◆ ASSIGNED TASK
Reproduce the entire listing exactly. Leave the pictures out.

◆ INFORMATION
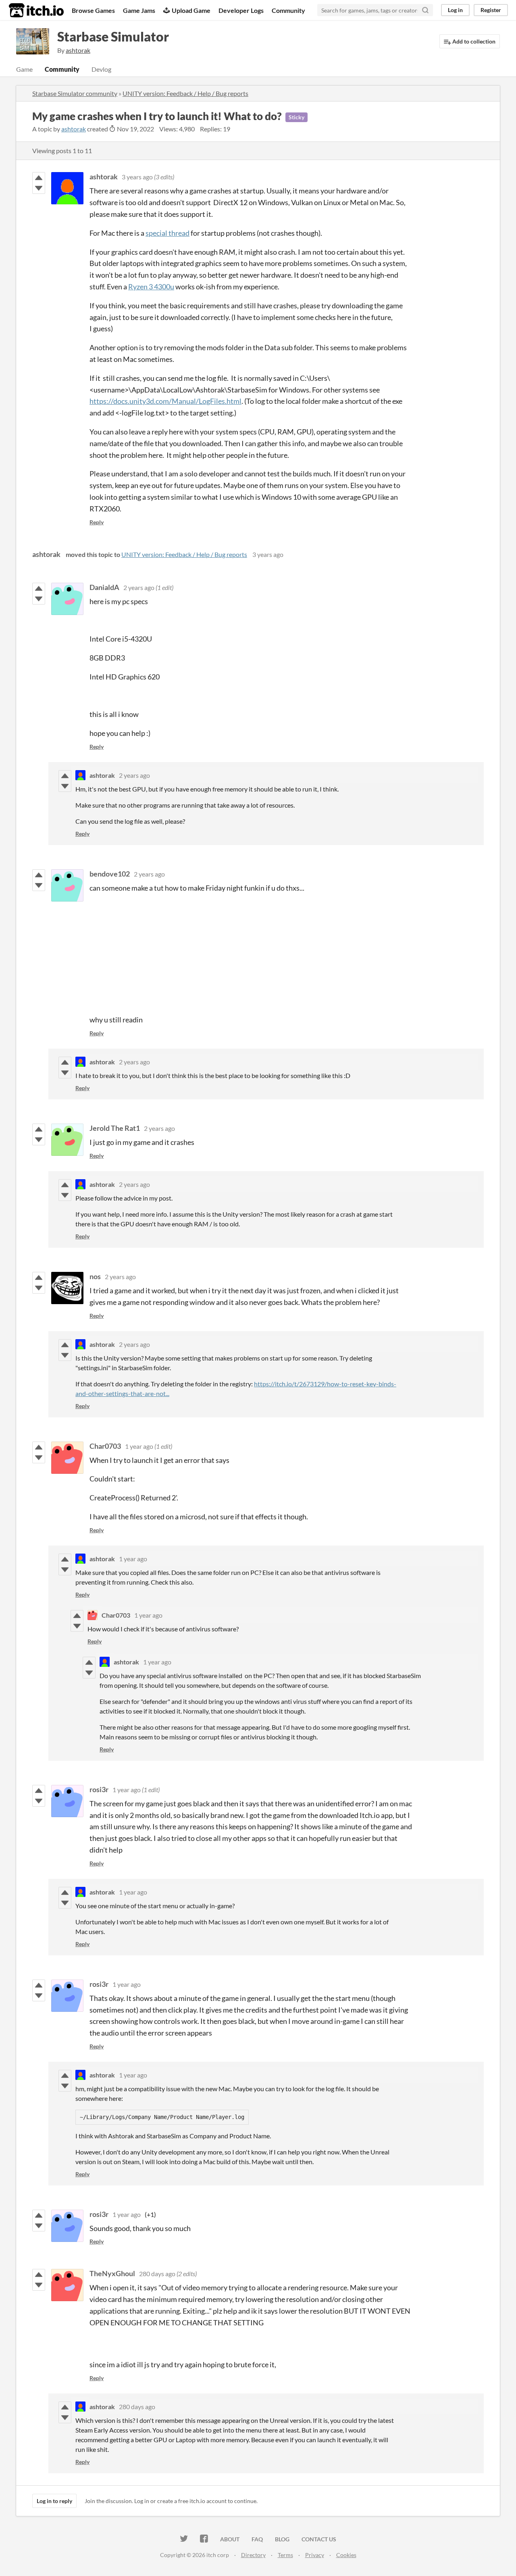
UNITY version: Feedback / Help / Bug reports (185, 93)
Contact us (319, 2539)
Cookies (346, 2554)
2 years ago (138, 587)
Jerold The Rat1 (114, 1128)
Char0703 (105, 1446)
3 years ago (137, 177)
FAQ (257, 2539)
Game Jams (139, 10)
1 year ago (139, 1446)
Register (491, 9)
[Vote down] (39, 188)
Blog (282, 2539)
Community (288, 10)
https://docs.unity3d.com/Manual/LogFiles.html (165, 401)
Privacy (314, 2554)
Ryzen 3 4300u (151, 286)
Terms (285, 2554)
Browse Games (93, 10)
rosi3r (98, 1789)
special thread (167, 233)
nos (95, 1276)
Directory (253, 2554)
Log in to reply (54, 2500)
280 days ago (157, 2273)
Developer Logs (241, 10)
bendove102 (109, 873)
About (229, 2539)
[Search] (425, 10)
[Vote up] (39, 177)
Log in (455, 9)
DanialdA (104, 587)
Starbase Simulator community (74, 93)
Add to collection (473, 41)
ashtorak (73, 129)
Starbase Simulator (113, 36)
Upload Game (191, 10)
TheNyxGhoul (112, 2273)
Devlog (101, 69)
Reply (96, 522)
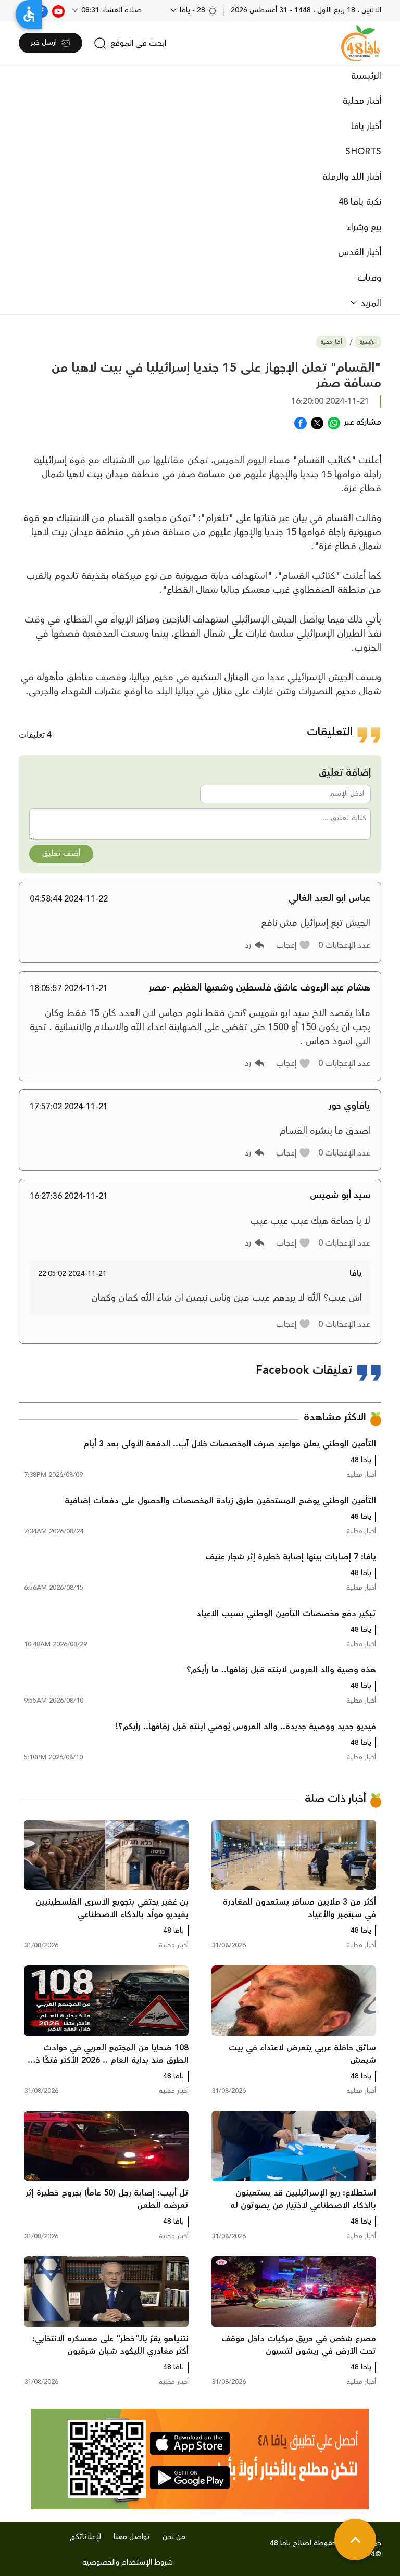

◆ EXERCISE ANSWER
UNITY version: Feedback / Help / Bug reports (185, 93)
Contact us (319, 2539)
Cookies (346, 2554)
2 years ago (138, 587)
Jerold The Rat1 (114, 1128)
Char0703 (105, 1446)
3 years ago (137, 177)
FAQ (257, 2539)
Game Jams (139, 10)
1 year ago (139, 1446)
Register (491, 9)
[Vote down] (39, 188)
Blog (282, 2539)
Community (288, 10)
https://docs.unity3d.com/Manual/LogFiles.html (165, 401)
Privacy (314, 2554)
Ryzen 3 4300u (151, 286)
Terms (285, 2554)
Browse Games (93, 10)
rosi3r (98, 1789)
special thread (167, 233)
nos (95, 1276)
Directory (253, 2554)
Log in to reply (54, 2500)
280 days ago (157, 2273)
Developer Logs (241, 10)
bendove102 (109, 873)
About (229, 2539)
[Search] (425, 10)
[Vote up] (39, 177)
Log in (455, 9)
DanialdA (104, 587)
Starbase Simulator community (74, 93)
Add to collection (473, 41)
ashtorak (73, 129)
Starbase Simulator (113, 36)
Upload Game (191, 10)
TheNyxGhoul (112, 2273)
Devlog (101, 69)
Reply (96, 522)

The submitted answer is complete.